Thérapeute Pieter van Breevoort en retard sur LinkedIn En réalité, nous entendons une voix différente : les gens pensent souvent en termes de ce que la jeune génération doit encore apprendre, « et non en fonction de ce que les collègues plus âgés devront peut-être faire eux-mêmes ». « Les jeunes professionnels ont souvent été élevés par des parents qui communiquaient davantage avec leurs enfants que les générations plus âgées. Parler de sentiments et réfléchir est plus normal », écrit-il. Oui, cela « peut en effet devenir nombrilisme ». Mais : « Les questions des jeunes collaborateurs sont l’occasion de travailler de manière plus significative et plus efficace. Mais il faut alors que les personnes âgées soient ouvertes à l’idée qu’elles ont elles-mêmes quelque chose à apprendre.»

Programmes de coaching

Les employeurs sont confrontés à l’épuisement professionnel de leurs employés, comme le montre la tournée. Tervoort de KPMG constate que cela est également de plus en plus demandé aux employeurs. KPMG a commencé à proposer des ateliers à ses employés sur des sujets tels que le bon sommeil et une alimentation saine. Il y a un centre de remise en forme dans le bureau principal. « Nous proposons également des programmes de coaching accessibles à l’extérieur de l’organisation via la plateforme OpenUp, où les collaborateurs peuvent échanger avec un psychologue sur, par exemple, la conciliation vie privée-travail. »

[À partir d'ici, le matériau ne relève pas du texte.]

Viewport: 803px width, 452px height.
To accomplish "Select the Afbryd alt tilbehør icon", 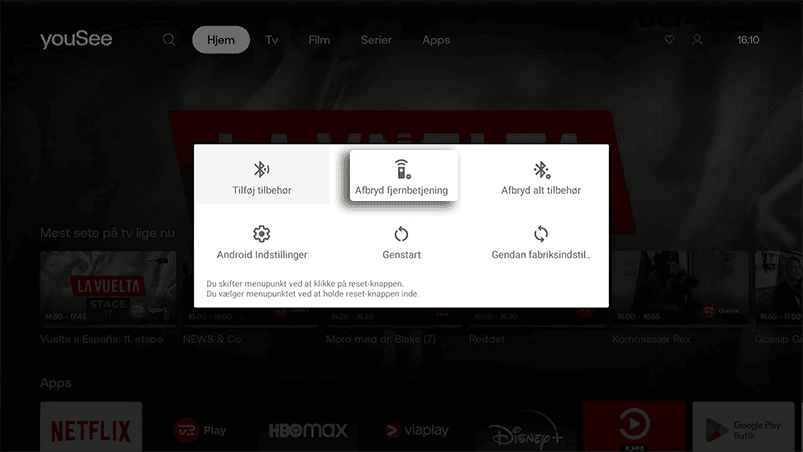I will click(x=541, y=169).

Les managers sont également formés à reconnaître les signaux de stress. Tervoort : « Quand on est jeune, on n’a souvent pas l’expérience de vie nécessaire pour mettre les choses en perspective. Les employeurs ne peuvent pas s’attendre à ce que des personnes peu expérimentées reconnaissent elles-mêmes les signaux de risque.

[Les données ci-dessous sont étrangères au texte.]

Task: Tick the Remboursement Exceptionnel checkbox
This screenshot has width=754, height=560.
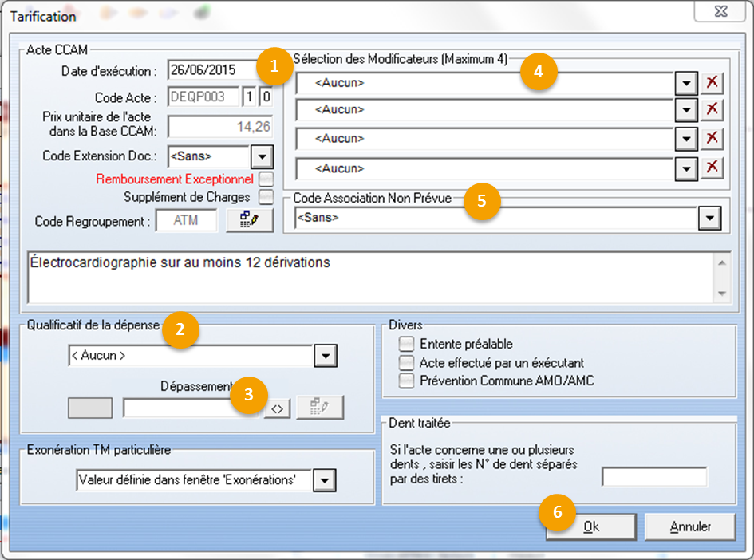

Heijstraten de Deloitte affirme que l’entreprise propose de nombreux programmes aux employés concernant le bien-être mental, notamment des cours de yoga. Chez Deloitte, ils travaillent également avec la plateforme OpenUp. Il est pourtant difficile pour les employeurs de traiter les plaintes liées au burn-out, souligne Van Alewijn de Swapfiets. « Vous ne savez pas si quelqu’un sur le lieu de travail porte un masque et fait semblant de l’être. » Les réseaux sociaux, largement utilisés par les jeunes, rendent parfois les choses encore plus compliquées. «Si un employé est à la maison avec un burn-out, mais montre sur les réseaux sociaux qu’il prend un café avec un ami, cela peut provoquer des malentendus entre collègues de travail. En tant qu’employeur, il faut tout d’un coup expliquer à l’équipe que cela peut faire partie de la reprise.»